Keep in mind you do not want to plant in the composting materials on the top of your cardboard, or directly into the pile of wood chips. You need to drop your plants through all of that material into the soil underneath. The mulch just helps protect your plants and nourish the soil. Another important point: do not mix the wood chips into your soil, as that ties up nitrogen. Simply place the wood chips on top of the soil and leave them; do not bury them.
There are also a number of excellent books available these days. Ray recommends Carrots Love Tomatoes: Companion Planting for a Healthy Garden, which teaches you how to do intercropping of vegetables. Certain vegetables grow better when joined by other plants. The Sustainable Agriculture Research and Education Program (SARE) website also has a number of books, including one of cover crops that, along with many others, can be read online for free if you don’t want to purchase a paper copy.
Two Ways to Use Cover Crops
There are two ways to use cover crops. One way is to simply plant the cover crop once you’ve grown and harvested your regular crop. This way the soil is not left bare, and the cover crop basically becomes mulch for the next growing season. The second way is to mix the cover crop in with the regular crops during the growing season — a system called intercropping. Here, you have to make sure the crops go well together.
For example, if you’re growing sweet corn, you could use clover, as it does not compete too much with the corn while building the mycorrhizal network. So intercropping requires you to learn which crops support and benefit each other.
“Some producers will grow cowpeas or soybeans next to their corn. Again, it’s a legume and the legumes, at the bottom, have these nodules that these rhizobia bacteria nodulate and get nitrogen from the air and they transform it to a soluble form that the plants can utilize,” Ray explains. “The legume will build this underground network, and they feed each other, share resources: nutrients, phosphorus, and water. It’s just beautiful.”
Going Beyond Organic…
From my perspective, one of the best ways to optimize your health is to grow your own food. Not to mention the fact that gardening can help boost your mental well-being, and may help promote a healthier microbiome to boot, if you allow yourself to get a bit dirty.

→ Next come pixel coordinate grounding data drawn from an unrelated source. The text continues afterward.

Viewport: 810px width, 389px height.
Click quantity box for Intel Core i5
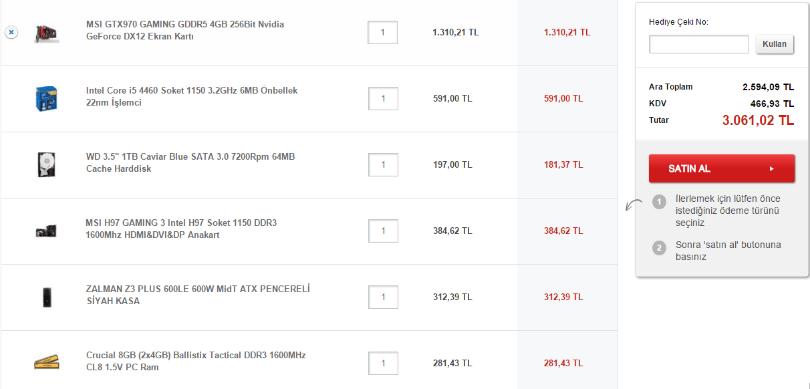point(383,98)
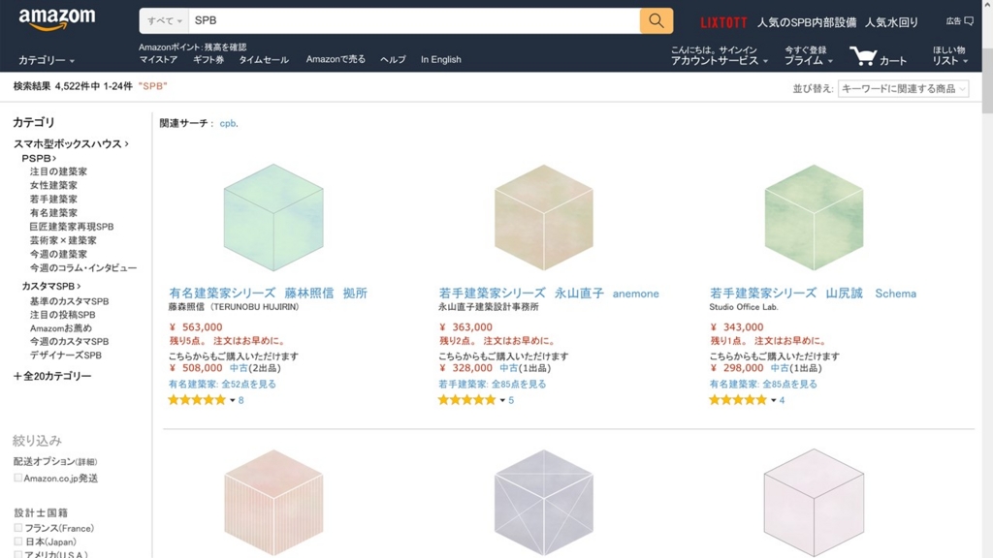
Task: Open the カテゴリー navigation menu
Action: pos(47,60)
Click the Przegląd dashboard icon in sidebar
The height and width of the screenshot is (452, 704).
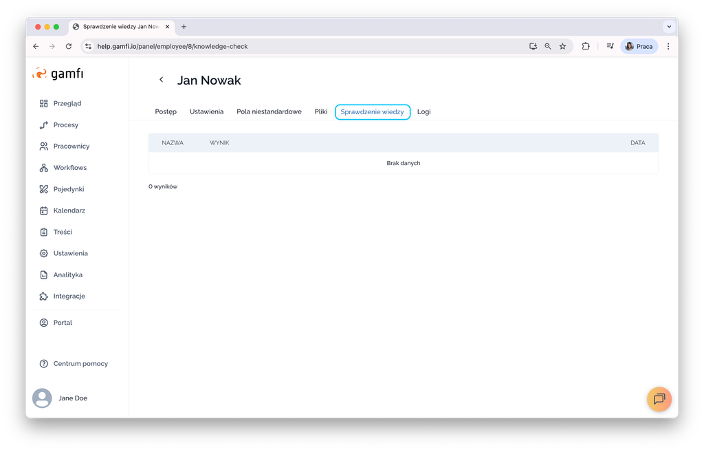tap(44, 103)
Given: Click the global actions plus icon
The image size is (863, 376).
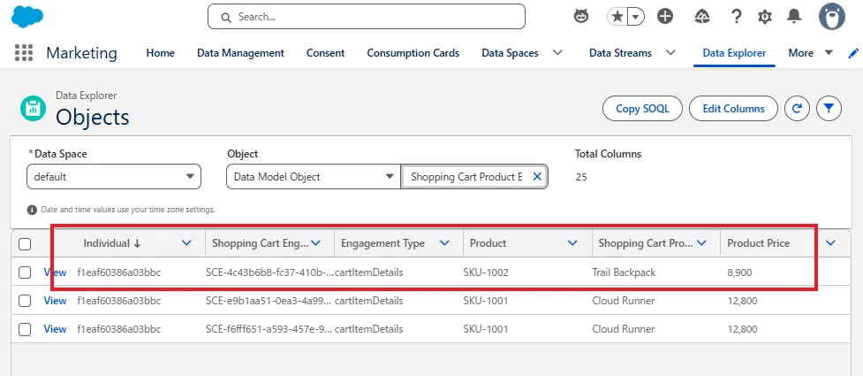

Once you get started, I think you’ll find that little compares to the joy of interacting with nature, watching your garden grow and flourish, knowing that you’re going to get nutrient-dense foods that are not only nourishing you and your family but also helpful for the environment.
“I see so much parallelism between the medical institutions and agricultural institutions,” Ray says. “There’s really no buy-in from the people themselves. In other words, I think we’re not going to change dramatically until people start educating themselves and have skin in the game, which leads to soul of the game…
I never thought that one person could make a difference, but they can. I have a lot of organic producers I work with, and I love them dearly. I think we need to take it beyond organic as ecological farming because some of the organic farms – I’ve been all over the country like in California – some of them have the most degraded soils, and it’s not just about organic, it’s above organic.
We’re teaching people how to farm more like nature does and reduce the tillage. Tillage can be as intrusive as chemical fertilizers and pesticides. So for my brothers and sisters of organic, I think [the key] is to help them and teach them also to reduce tillage, do more mulch tillage, and use more of the cover [crops]… Organic means they’re not using chemicals, which is fine. But [healthy soil] is about much more than that.”